Once again it is unclear whether the organisers believed a German victory to be inevitable or whether they were moved by a desire for action regardless; in the case of Mac Diarmada, the latter seems more likely. In Berlin, Casement and Plunkett tried to convince the Germans that a rising in Ireland with German assistance “would tax the military and moral resources of Great Britain to the utmost”, implying that it would lead to a German victory. In private Casement was sceptical of German effectiveness and the possibility of receiving any aid, declaring “England will surely beat them”. Mac Diarmada’s view on German assistance is hard to fully grasp. Shortly before the rising he informed Denis McCullough of Belfast, who was deliberately kept in the dark about the plans, that a rebellion would take place and that the Germans would lead the fighting. McCullough did not think Mac Diarmada really believed what he was saying: “I can’t decide in my own mind even yet, whether or not he was trying to deceive me or was deceiving himself.”
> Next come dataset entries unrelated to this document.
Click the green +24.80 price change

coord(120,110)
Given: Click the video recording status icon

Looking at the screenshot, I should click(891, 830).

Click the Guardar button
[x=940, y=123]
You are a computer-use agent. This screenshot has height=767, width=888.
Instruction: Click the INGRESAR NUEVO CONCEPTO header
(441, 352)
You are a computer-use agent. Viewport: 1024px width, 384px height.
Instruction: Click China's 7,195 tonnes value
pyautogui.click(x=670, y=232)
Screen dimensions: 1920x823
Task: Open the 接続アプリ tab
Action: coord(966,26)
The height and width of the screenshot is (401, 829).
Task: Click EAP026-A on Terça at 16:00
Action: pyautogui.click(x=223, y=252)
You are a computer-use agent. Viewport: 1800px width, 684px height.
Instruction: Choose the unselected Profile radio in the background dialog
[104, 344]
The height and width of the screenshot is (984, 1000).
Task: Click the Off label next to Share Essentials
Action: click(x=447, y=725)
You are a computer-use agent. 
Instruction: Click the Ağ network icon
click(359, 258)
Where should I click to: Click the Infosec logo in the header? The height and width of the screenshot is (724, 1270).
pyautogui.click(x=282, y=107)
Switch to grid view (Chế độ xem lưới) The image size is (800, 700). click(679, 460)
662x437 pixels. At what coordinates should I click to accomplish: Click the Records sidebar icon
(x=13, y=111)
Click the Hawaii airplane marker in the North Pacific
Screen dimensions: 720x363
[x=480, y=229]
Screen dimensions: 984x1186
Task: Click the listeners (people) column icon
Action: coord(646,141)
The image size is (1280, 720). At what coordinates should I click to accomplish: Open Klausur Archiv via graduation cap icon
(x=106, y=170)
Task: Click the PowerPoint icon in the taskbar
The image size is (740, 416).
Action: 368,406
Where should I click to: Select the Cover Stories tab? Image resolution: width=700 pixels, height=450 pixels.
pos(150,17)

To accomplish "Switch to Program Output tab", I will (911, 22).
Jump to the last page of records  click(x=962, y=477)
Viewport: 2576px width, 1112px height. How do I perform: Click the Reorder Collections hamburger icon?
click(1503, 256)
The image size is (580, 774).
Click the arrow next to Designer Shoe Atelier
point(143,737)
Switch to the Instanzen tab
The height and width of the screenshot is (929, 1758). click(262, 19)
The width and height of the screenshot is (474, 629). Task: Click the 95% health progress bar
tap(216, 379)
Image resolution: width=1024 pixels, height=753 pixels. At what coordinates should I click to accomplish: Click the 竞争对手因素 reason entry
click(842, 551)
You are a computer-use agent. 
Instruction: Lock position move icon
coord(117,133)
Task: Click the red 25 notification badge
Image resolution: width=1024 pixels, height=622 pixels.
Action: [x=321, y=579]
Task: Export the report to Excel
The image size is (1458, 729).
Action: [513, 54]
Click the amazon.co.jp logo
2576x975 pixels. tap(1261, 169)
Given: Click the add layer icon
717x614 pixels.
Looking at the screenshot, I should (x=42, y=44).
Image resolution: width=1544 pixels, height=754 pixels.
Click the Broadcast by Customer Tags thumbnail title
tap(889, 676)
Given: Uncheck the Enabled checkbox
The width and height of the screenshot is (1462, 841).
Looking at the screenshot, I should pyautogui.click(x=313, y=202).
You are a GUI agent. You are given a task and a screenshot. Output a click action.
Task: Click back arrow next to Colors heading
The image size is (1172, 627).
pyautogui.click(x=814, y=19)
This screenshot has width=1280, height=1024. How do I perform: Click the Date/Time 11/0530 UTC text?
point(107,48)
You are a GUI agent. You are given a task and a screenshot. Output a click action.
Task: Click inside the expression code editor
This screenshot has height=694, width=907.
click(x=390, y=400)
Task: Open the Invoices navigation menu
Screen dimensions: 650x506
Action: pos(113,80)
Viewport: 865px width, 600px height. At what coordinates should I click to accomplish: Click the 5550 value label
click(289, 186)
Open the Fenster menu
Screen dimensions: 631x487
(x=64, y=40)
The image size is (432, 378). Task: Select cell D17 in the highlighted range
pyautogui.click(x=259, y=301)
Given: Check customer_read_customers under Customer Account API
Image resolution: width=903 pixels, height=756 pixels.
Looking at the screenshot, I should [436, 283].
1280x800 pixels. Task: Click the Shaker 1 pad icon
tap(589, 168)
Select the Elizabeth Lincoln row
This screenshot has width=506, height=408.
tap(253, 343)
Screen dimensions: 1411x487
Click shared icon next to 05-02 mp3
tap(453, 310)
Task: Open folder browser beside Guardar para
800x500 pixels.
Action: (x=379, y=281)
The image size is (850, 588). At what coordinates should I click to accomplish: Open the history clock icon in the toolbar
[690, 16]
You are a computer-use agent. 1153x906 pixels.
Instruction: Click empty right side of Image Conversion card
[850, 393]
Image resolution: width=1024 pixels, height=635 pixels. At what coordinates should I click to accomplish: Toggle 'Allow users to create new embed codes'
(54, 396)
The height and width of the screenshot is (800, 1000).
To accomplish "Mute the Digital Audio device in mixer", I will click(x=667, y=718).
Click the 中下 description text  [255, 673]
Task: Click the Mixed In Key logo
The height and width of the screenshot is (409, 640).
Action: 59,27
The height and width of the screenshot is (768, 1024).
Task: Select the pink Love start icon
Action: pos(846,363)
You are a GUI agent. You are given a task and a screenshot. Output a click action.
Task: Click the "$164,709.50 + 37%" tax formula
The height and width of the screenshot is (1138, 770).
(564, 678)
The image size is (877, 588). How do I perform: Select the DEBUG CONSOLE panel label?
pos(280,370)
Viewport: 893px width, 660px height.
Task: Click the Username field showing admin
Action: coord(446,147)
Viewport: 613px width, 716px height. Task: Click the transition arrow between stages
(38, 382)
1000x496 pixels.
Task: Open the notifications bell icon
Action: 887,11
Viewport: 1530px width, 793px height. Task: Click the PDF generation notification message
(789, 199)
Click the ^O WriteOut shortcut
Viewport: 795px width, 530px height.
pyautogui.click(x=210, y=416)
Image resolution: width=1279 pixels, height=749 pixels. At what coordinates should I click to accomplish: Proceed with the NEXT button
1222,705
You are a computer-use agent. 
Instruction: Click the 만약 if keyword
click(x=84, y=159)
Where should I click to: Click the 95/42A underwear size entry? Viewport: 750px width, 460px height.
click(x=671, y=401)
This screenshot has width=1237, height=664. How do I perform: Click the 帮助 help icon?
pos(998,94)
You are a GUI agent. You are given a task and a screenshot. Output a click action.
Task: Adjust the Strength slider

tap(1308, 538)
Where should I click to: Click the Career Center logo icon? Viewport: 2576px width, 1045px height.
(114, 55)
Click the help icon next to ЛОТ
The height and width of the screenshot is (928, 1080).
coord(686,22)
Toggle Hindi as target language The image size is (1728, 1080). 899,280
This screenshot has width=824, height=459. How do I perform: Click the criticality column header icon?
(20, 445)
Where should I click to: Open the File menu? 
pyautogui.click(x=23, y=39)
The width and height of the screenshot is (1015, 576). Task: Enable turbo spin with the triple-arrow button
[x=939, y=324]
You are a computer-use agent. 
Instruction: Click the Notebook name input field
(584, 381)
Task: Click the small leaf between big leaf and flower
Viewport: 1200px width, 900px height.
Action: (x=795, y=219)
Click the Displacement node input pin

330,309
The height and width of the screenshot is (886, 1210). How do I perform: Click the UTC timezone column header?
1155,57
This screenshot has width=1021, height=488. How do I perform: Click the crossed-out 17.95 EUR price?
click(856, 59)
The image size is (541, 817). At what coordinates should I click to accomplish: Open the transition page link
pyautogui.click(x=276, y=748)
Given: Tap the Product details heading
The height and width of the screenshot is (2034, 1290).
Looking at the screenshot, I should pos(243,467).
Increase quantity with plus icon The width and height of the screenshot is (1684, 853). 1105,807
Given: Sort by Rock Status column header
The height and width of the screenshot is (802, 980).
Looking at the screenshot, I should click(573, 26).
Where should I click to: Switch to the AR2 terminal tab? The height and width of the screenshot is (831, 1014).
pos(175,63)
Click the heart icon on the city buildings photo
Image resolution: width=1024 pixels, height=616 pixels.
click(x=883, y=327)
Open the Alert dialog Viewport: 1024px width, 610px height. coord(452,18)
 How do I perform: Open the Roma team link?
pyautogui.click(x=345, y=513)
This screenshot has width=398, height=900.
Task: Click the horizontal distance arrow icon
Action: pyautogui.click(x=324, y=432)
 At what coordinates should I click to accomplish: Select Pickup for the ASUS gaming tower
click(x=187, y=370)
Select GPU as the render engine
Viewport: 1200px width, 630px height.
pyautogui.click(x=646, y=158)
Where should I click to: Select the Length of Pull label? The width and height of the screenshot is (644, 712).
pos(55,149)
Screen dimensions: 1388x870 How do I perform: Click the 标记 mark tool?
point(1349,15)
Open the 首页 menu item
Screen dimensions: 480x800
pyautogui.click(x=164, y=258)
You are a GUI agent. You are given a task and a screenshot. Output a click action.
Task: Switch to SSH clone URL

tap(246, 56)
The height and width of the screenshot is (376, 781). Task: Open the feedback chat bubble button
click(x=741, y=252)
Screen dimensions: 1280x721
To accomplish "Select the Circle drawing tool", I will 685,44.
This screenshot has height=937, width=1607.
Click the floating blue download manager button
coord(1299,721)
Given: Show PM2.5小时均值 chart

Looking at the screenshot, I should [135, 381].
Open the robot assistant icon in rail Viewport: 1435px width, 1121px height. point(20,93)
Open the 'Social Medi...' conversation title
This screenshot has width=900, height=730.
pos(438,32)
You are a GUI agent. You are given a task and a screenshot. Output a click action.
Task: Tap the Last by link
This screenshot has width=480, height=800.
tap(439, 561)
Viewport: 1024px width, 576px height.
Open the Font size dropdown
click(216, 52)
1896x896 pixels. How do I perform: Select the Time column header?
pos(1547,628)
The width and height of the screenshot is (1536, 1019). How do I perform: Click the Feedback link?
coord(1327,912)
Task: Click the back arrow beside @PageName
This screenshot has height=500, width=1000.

Feeney is adamant that Mac Diarmada was organising what he considered to be a potentially successful rising. He emphasises the time and effort he and Joseph Plunkett put into preparation, emphasises Mac Diarmada’s attention to detail and the elaborate planning that went into the insurrection both in Dublin and around the country. Mac Diarmada’s organisational abilities are described as “wondrous” and we are told that Plunkett’s military plans amounted to a “grand strategy”, though the author also argues that there was an acceptance that success would depend on German aid. Feeney is adamant that for Mac Diarmada the rising was inspired by a desire “to secure Ireland’s place at any post war peace conference”, which he sees as evidence that “for men like MacDiarmada … the motive for a rising was nothing to do with ‘blood sacrifice’”.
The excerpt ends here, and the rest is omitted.